Virginia divorce proceedings almost always involve the equitable distribution of marital assets and debts under Va. Code § 20-107.3.  This equitable division is not guaranteed to be an equal division, but experience dictates that it almost always will be an equal division.  Your military pension will almost never receive special treatment.  Your new business concern, too.  Your lazy spouse’s failure to do much of anything worthwhile will likely not cause the court to bat an eyelash.  So what kind of facts would warrant a deviation from an equal division of the marital estate?  How about shooting the other spouse?

Campbell v. Campbell, 2011 Va. App. LEXIS 263 (2011) provides a nice illustration of the atypical facts needed to achieve an ample deviation.  In that case, the wife claimed that the husband was seriously assaulting their son.  Wife admitted at trial that she shot her husband so as to protect herself and her son.  Wife later claimed upon remand of a different appeal of the decision that her son actually shot her husband.  Regardless of whoever pulled the trigger, the husband lived to see 38 % of the marital estate go to his wife per order of the Albemarle County Circuit Court.  Wife’s appeals followed, including her most recent one in which she alleged that it was an error to award her only 38 %.

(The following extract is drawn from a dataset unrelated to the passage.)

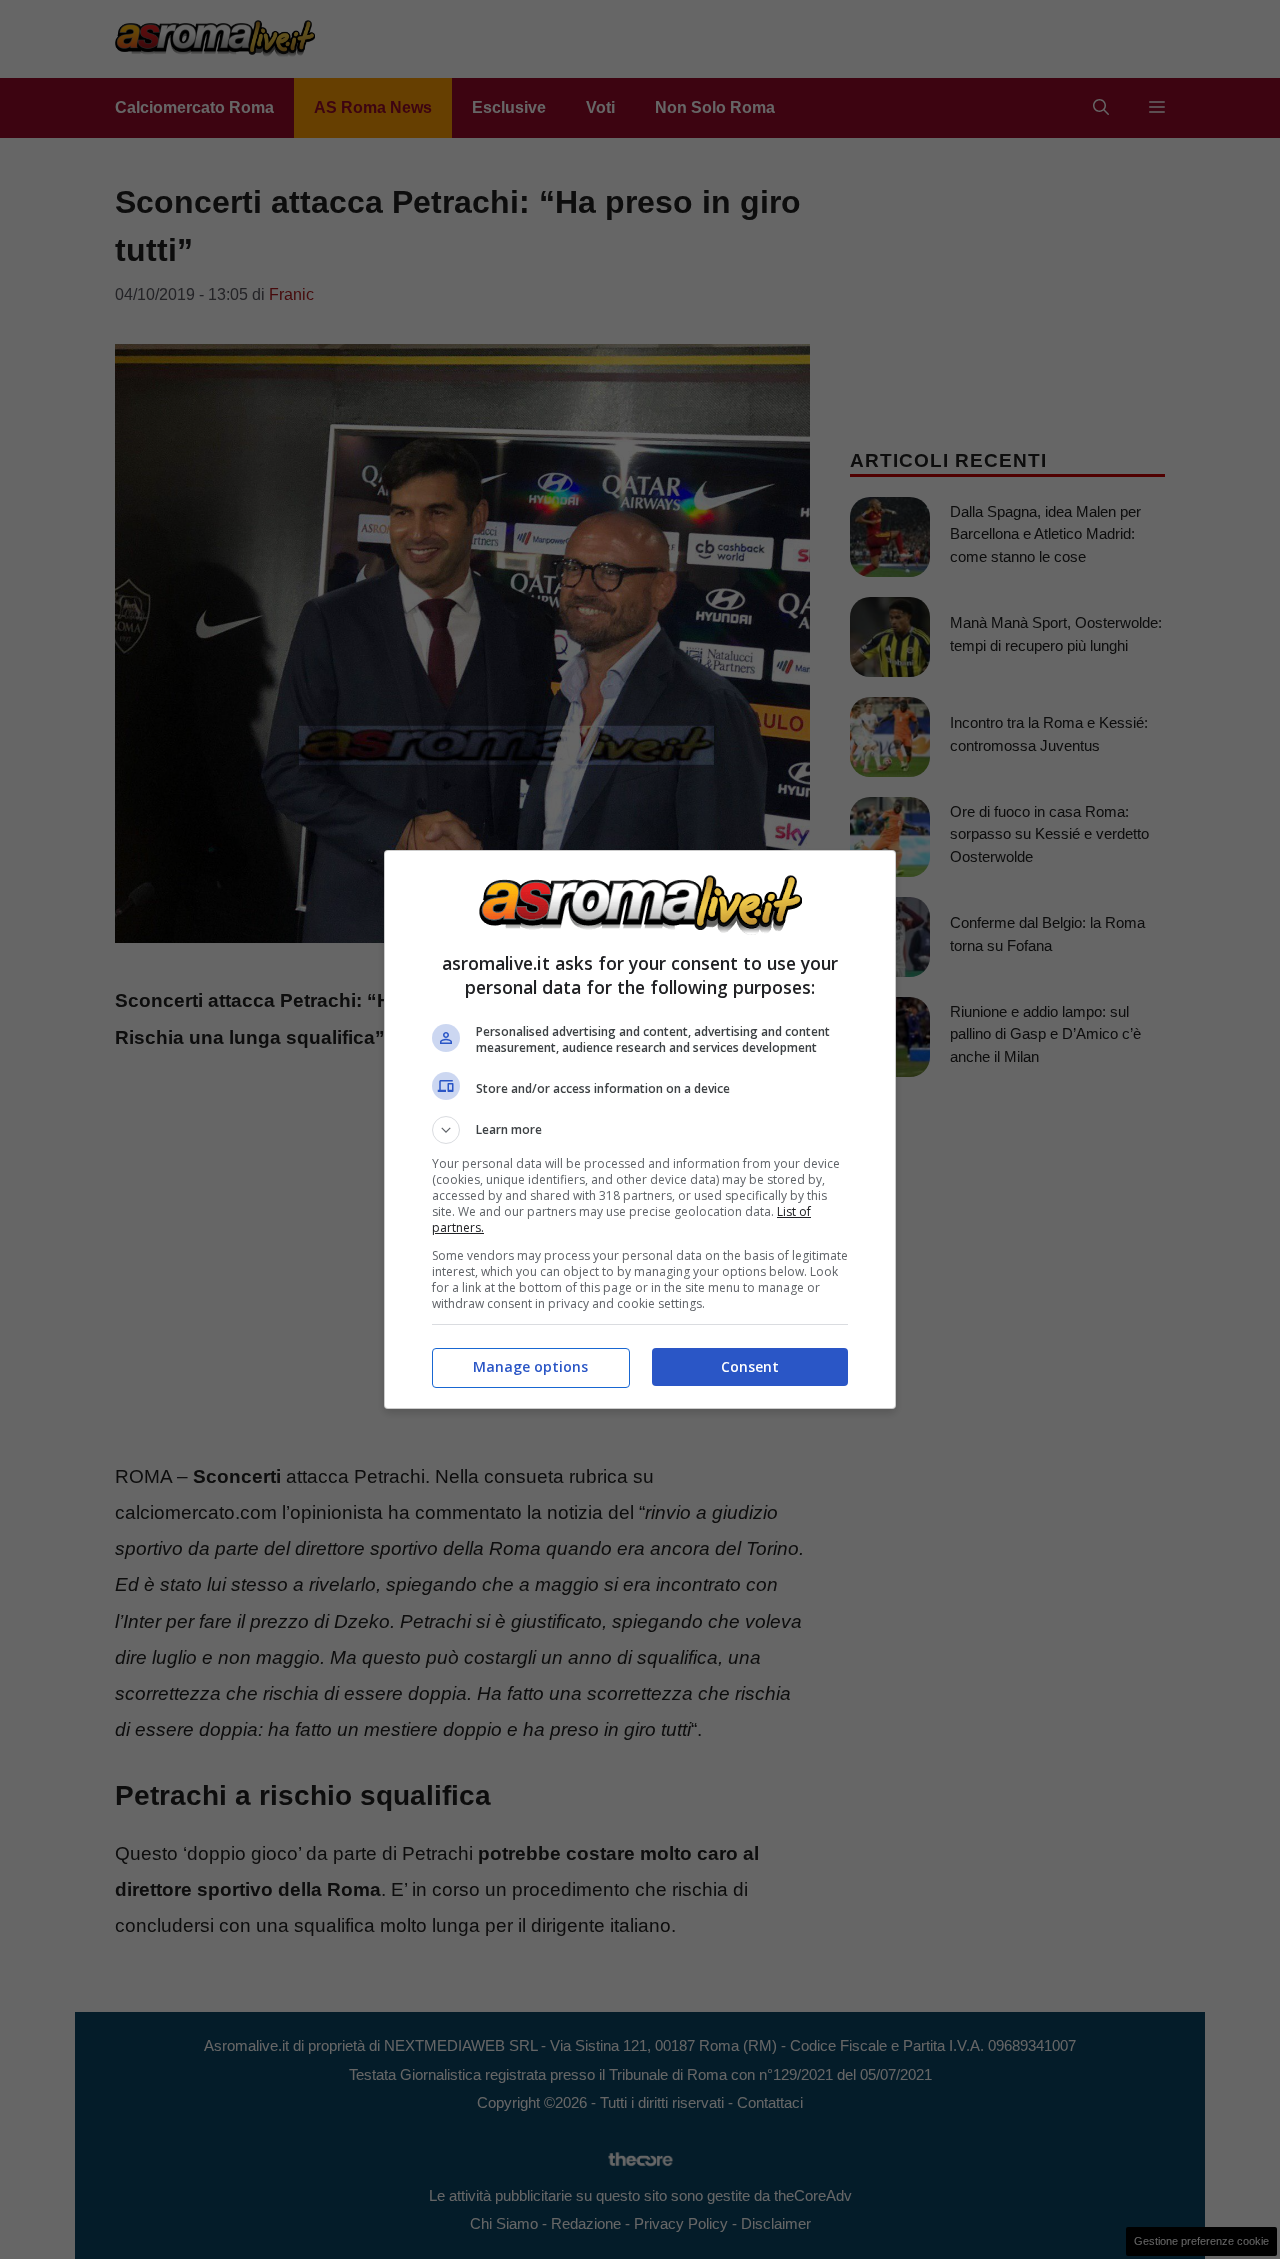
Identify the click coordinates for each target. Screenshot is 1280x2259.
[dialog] (640, 1129)
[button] (640, 1130)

The Virginia Court of Appeals upheld the trial court’s award without much effort.  It essentially held that it was not an abuse of discretion to award her that amount regardless of whether she shot her husband.  The court held that it was the law of the case that she shot him and therefore the award was not plainly wrong.  The court further stated that even if that fact were not the law of the case, then the award was still not plainly wrong.  Indeed, the fact that she admitted to the shooting surely facilitated the dissolution of the marriage, regardless of whether she actually did it.  Even if she was lying, the fact that she would have chosen to protect her son rather than preserve the marriage surely facilitated the dissolution of the marriage as well.  In sum, the wife deserted her husband regardless of whether she actually shot him and the award to her of a mere 38 % was not plainly wrong.